- Born: December 24, 1688 near Rawicz, Polish–Lithuanian Commonwealth
- Died: 1742 Nieśwież, Polish–Lithuanian Commonwealth
- Occupations: writer, scientist, Lutheran theologian

= Johann Bachstrom =

Jan Fryderyk or Johann Friedrich Bachstrom (24 December 1688, near Rawicz, Poland - June 1742, Nieśwież, now Nyasvizh, Belarus) was a writer, scientist and Lutheran theologian who spent the last decade of his life in Leiden. His surname is sometimes spelt Bachstroem or Bachstrohm. He mostly wrote in Latin, German, and French (with his given names adjusted to Joannis Friderici and Jean-Frédéric as appropriate), while in English biographies he can appear as John Frederic Bachstrom. Since he is best known for his publications while he was in the Netherlands, he is often mistakenly described as a Dutch physician and writer.

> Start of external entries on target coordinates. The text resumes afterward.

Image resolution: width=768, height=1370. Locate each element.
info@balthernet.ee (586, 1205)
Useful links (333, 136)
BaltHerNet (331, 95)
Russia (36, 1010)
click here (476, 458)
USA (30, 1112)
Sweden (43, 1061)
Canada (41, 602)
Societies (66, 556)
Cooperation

In Observationes circa scorbutum ("Observations on Scurvy"), Bachstrom wrote that scurvy is solely owing to a total abstinence from fresh vegetable food, and greens; which is alone the primary cause of the disease.

==Early life==
Bachstrom was born in 1688 the son of a barber near Rawicz, Poland. By 1708 he studied theology in Halle and since March 1710 in Jena in Germany. He moved to Stroppen in Silesia to become a preacher, but was refused based on doubts about his orthodoxy. In 1717 he became a professor at the gymnasium of Toruń. He was expelled from this city after a heterodox sermon had resulted in much disorder. He moved to Węgrów, then a centre for Reformation movements in Poland, where he combined the offices of physician and pastor. By 1729 he, somehow, was in Constantinople where he established a printing shop and undertook to translate the Bible into Turkish. This led to much consternation and he was once more compelled to flee a city.

==Leiden and treatise on scurvy==
He may have gone directly to Leiden, from where his studies appeared from the early 1730s. Many of his opinions appear common sense but ahead of his time. For example, he promoted that women should be allowed to become medical doctors and that sailors should be taught to swim before taking off to sea. Most famously, he urged the use of fresh fruit and vegetables to cure scurvy. In his 1734 book Observationes circa scorbutum ("Observations on Scurvy"), he wrote that:-
 "scurvy is solely owing to a total abstinence from fresh vegetable food, and greens; which is alone the primary cause of the disease."
This publication preceded James Lind's celebrated experiment on scurvy by 13 years and Lind's publication A treatise of the scurvy by 19 years, and he has been called "the one light of the era who, more than any other writer for centuries before or decades after, truly understood scurvy as a deficiency disease." Bachstrom's book probably was dismissed in its time as it did not fit in the then prevailing holistic views in medicine, which sought to explain all diseases by a single theory and to cure them by a universal cure.

==Novelist==
In 1736/37 he published, anonymously, a novel describing a utopian society established by shipwrecked religious dissidents (the Inqviraner) near an unnamed North-African mountain range, in which complete religious freedom existed. The novel drew from his own experiences of his time in Constantinople and on French and British novels, like Montesquieu's Lettres persanes and Defoe's Robinson Crusoe.

At the urging of Jesuits, presumably for his liberal opinions on religion, he was imprisoned and killed (by strangulation) in Nieswiez in Poland–Lithuania (now Belarus) in 1742.

==Books==
- Observationes circa scorbutum : ejusque indolem, causas, signa, et curam, institutæ, eorum præprimis in usum, qui Groenlandiam & Indiam Orientis petunt. Leiden, Conrad Wishoff, 1734
- Nova aestus marini theoria, Leiden, 1734
- Bey zwei hundert Jahr lang unbekannte, nunmehro aber entdeckte vortreffliche Land der Inqviraner: : Aus der Erzehlung Eines nach langwieriger Kranckheit in unsern Gegenden verstorbenen Aeltesten dieses glückseligen Landes, Nach allen seinen Sitten, Gebräuchen, Ordnungen, Gottesdienst, Wissenschafften, Künsten, Vortheilen und Einrichtung umständlich beschrieben, Und dem gemeinen Wesen zum Besten mitgetheilet. Breslau (probably not Frankfurt, as usually quoted), 1736/37
- L'Art de Nager, ou Invention à l'aide de laquelle on peut toujours se sauver du Naufrage; &, en cas de besoin, fair passer les plus larges Rivières à les Armées entières. Amsterdam, Zacharie Chatelain, 1741. Though called "The Art of Swimming" this book is about life-saving and mostly describes his invention of a life-jacket (made out of cork).